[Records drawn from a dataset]
++++++++++++++++++++

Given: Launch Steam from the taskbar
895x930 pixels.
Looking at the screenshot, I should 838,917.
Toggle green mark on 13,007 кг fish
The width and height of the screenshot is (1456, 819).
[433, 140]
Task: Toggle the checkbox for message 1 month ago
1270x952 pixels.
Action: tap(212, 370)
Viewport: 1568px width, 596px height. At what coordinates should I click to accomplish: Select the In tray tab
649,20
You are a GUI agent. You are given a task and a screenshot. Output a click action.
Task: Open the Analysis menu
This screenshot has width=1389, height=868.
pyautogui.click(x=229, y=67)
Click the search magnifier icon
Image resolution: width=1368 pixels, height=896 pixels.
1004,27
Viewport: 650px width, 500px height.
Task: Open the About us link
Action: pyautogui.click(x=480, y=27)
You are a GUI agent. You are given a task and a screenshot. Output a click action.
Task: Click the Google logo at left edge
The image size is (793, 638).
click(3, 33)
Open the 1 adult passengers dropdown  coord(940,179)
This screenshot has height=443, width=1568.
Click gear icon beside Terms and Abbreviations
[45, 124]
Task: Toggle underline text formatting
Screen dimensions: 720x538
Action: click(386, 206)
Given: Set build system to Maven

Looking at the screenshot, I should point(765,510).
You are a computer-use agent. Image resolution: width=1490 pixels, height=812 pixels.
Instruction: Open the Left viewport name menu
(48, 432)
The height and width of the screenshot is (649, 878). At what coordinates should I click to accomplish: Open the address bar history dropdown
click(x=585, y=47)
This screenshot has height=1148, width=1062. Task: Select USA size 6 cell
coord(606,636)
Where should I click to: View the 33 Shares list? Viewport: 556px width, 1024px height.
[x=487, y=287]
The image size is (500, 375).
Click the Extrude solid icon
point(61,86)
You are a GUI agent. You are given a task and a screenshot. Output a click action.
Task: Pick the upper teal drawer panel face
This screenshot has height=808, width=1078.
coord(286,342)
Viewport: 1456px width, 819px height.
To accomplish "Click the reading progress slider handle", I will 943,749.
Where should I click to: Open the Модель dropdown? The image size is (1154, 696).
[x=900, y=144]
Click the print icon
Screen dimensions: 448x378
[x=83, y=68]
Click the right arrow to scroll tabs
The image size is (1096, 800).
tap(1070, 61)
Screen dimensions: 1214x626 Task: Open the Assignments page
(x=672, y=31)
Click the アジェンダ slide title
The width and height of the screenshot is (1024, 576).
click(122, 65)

++++++++++++++++++++

**TASK REQUIREMENTS:** Repeat the data above. Change nothing.

**TASK OUTPUT:**
Given: Launch Steam from the taskbar
895x930 pixels.
Looking at the screenshot, I should 838,917.
Toggle green mark on 13,007 кг fish
The width and height of the screenshot is (1456, 819).
[433, 140]
Task: Toggle the checkbox for message 1 month ago
1270x952 pixels.
Action: tap(212, 370)
Viewport: 1568px width, 596px height. At what coordinates should I click to accomplish: Select the In tray tab
649,20
You are a GUI agent. You are given a task and a screenshot. Output a click action.
Task: Open the Analysis menu
This screenshot has width=1389, height=868.
pyautogui.click(x=229, y=67)
Click the search magnifier icon
Image resolution: width=1368 pixels, height=896 pixels.
1004,27
Viewport: 650px width, 500px height.
Task: Open the About us link
Action: pyautogui.click(x=480, y=27)
You are a GUI agent. You are given a task and a screenshot. Output a click action.
Task: Click the Google logo at left edge
The image size is (793, 638).
click(3, 33)
Open the 1 adult passengers dropdown  coord(940,179)
This screenshot has height=443, width=1568.
Click gear icon beside Terms and Abbreviations
[45, 124]
Task: Toggle underline text formatting
Screen dimensions: 720x538
Action: click(386, 206)
Given: Set build system to Maven

Looking at the screenshot, I should point(765,510).
You are a computer-use agent. Image resolution: width=1490 pixels, height=812 pixels.
Instruction: Open the Left viewport name menu
(48, 432)
The height and width of the screenshot is (649, 878). At what coordinates should I click to accomplish: Open the address bar history dropdown
click(x=585, y=47)
This screenshot has height=1148, width=1062. Task: Select USA size 6 cell
coord(606,636)
Where should I click to: View the 33 Shares list? Viewport: 556px width, 1024px height.
[x=487, y=287]
The image size is (500, 375).
Click the Extrude solid icon
point(61,86)
You are a GUI agent. You are given a task and a screenshot. Output a click action.
Task: Pick the upper teal drawer panel face
This screenshot has height=808, width=1078.
coord(286,342)
Viewport: 1456px width, 819px height.
To accomplish "Click the reading progress slider handle", I will 943,749.
Where should I click to: Open the Модель dropdown? The image size is (1154, 696).
[x=900, y=144]
Click the print icon
Screen dimensions: 448x378
[x=83, y=68]
Click the right arrow to scroll tabs
The image size is (1096, 800).
tap(1070, 61)
Screen dimensions: 1214x626 Task: Open the Assignments page
(x=672, y=31)
Click the アジェンダ slide title
The width and height of the screenshot is (1024, 576).
click(122, 65)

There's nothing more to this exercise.